### Passage provided
The pre-exposure prophylaxis (PrEP) rabies vaccination is a series of 3 regular injections given on days 0, 7 and 21 or 28. If you are already rabies vaccinated and then have an exposure, you will only need an additional 2 rabies vaccinations (e.g., on day 0 and 3) as part of post-exposure prophylaxis. Having the pre-exposure rabies vaccinations also means you will not need the human rabies immunoglobulin (HRIG) injection, which is expensive and in short supply worldwide. Pre-exposure vaccinations are especially important for travelers and for children. Children are most likely to engage in provocative behaviors with animals and unlikely to inform adults if bitten or scratched.
PrEP is a preventive series of rabies vaccinations before anyone is exposed to rabies. They are usually given to people considered to be at a high risk of exposure. People who are likely to come into contact with rabid animals or the rabies virus should consider rabies pre-exposure vaccinations. Veterinarians, those who work with rabies in laboratory settings, animal control workers, and wildlife officers should consider a pre-exposure rabies vaccination.

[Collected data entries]
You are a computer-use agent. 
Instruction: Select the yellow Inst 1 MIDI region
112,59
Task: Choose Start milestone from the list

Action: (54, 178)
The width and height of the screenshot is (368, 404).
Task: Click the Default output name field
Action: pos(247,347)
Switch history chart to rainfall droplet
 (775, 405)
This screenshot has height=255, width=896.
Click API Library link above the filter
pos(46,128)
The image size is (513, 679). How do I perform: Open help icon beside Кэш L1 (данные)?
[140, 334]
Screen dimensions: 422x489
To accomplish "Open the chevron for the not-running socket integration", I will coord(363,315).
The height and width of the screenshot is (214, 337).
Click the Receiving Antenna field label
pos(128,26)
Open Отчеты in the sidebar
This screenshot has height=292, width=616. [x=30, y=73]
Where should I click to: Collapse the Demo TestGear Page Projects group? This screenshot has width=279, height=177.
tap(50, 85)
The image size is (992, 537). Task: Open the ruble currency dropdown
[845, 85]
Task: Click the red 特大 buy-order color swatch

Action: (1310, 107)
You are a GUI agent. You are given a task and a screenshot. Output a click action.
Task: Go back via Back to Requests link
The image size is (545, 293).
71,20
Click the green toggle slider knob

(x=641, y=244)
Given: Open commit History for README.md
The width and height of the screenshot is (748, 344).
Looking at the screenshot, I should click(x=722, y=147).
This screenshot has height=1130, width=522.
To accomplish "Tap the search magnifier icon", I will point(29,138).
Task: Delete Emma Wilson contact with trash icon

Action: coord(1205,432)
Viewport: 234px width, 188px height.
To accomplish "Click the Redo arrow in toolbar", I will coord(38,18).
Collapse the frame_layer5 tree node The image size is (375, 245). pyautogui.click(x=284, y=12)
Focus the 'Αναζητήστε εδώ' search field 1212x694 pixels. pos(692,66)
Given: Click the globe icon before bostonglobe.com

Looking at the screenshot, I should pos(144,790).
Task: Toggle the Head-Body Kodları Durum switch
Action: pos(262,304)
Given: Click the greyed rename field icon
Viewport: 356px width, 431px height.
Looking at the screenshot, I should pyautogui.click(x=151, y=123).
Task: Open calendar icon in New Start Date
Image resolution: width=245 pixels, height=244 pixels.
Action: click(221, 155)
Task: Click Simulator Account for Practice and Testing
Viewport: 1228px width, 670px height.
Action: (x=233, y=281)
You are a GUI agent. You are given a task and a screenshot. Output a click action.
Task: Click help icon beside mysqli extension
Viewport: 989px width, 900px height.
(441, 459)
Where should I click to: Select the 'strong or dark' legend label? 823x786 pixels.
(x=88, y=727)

### Check your understanding
A. Answer these questions from the rabies vaccination passage, one answer per line:
(i) On which days are the three pre-exposure injections given?
(ii) How many additional vaccinations does someone already vaccinated against rabies need after an exposure?
(iii) Which four groups of workers should consider a pre-exposure rabies vaccination?
B. Reproduce word for word the stretch of the rabies vaccination passage from "The pre-exposure prophylaxis" through "bitten or scratched.".
The records aren't needed for any of the work here.

### Answers provided
A.
(i) Days 0, 7 and 21 or 28.
(ii) 2.
(iii) Veterinarians, those who work with rabies in laboratory settings, animal control workers, and wildlife officers.

B.
The pre-exposure prophylaxis (PrEP) rabies vaccination is a series of 3 regular injections given on days 0, 7 and 21 or 28. If you are already rabies vaccinated and then have an exposure, you will only need an additional 2 rabies vaccinations (e.g., on day 0 and 3) as part of post-exposure prophylaxis. Having the pre-exposure rabies vaccinations also means you will not need the human rabies immunoglobulin (HRIG) injection, which is expensive and in short supply worldwide. Pre-exposure vaccinations are especially important for travelers and for children. Children are most likely to engage in provocative behaviors with animals and unlikely to inform adults if bitten or scratched.